Casablanca – I didn’t realise that this was produced contemporaneously, it was released in 1942.  So it must have been produced pretty quickly, which only really shows in some pretty shonky flashbacks to Paris scenes.  Apart from that, the writing and performances are good, if a little stilted in that 1940s way (some old films you watch and are surprised at how modern they feel; this is not one of those).  And only 98 minutes long – get in!

Book 94.5 of 100

The Ragged Trousered Philanthropists – Robert Tressell

I haven’t finished this, I’ll do a proper review when I have, but after only about 50 pages, this book is getting right on my nerves.  It’s about a group of working-class decorators in the early 20th century; the protagonist is the only one who’s a bit more intellectual.  He tries to persuade the others to his way of thinking regarding poverty and socialism. 

What’s really annoying me  was the use of phonetic spelling for some of the dialogue.  The more (self-)educated protagonist’s dialogue is written in proper English.  His colleagues’ is written phonetically to indicate their working-class accents.  Why?  Everyone’s got an accent and unlike some languages there are any number of ways to pronounce English words. 

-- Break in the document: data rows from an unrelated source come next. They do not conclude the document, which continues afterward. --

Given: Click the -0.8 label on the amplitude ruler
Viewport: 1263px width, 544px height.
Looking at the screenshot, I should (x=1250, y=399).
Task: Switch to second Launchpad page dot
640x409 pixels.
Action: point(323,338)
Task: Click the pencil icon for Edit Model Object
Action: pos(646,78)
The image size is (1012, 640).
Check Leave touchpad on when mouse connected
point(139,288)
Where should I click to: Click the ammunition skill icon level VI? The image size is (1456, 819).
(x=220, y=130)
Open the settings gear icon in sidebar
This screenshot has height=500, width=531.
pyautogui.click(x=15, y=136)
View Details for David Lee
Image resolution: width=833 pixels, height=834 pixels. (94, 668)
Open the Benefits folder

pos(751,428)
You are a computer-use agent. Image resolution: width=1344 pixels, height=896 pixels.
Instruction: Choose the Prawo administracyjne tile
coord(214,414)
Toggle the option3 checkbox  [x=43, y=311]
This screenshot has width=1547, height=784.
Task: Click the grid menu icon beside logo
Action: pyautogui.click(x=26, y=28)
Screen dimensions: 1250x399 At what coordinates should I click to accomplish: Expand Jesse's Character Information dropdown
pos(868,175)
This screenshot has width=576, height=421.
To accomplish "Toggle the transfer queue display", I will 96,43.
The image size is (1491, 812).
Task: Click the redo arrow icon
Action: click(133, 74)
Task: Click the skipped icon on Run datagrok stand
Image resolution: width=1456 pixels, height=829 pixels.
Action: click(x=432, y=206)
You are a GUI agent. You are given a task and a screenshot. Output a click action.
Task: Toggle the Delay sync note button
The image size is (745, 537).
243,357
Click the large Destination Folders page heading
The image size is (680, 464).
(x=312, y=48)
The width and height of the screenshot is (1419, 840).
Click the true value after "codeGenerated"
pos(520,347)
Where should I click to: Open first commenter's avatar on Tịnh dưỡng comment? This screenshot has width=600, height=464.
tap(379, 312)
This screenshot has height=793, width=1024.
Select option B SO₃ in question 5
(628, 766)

For example, when the protagonist speaks it’s “what” and “and”, whereas if it’s one of the others it’s “wot” and “an”.  Maybe it was different 100 years ago, but as far as I’m concerned “wot” is a perfectly acceptable pronounciation of “what”, also I don’t really sound the “d” in “and” unless it’s followed by a vowel.  Nobody really says “fish anD chips” apart from maybe the Queen and Joanna Lumley.   I don’t mind so much when phonetic spelling is used to illustrate a genuinely unfamiliar accent (e.g.Wuthering Heights), but spelling “what” as “wot” when that’s how it’s usually pronounced anyway is completely superfluous.  If the author is trying to imply that what the protagonist is saying is thoughtful, and what the others are saying is ignorant, then that should come through in the dialogue itself, not by deliberately misspelling it.  For a book that’s supposed to be the workers’ Bible, you’d expect it to be a little less contemptuous of working class accents.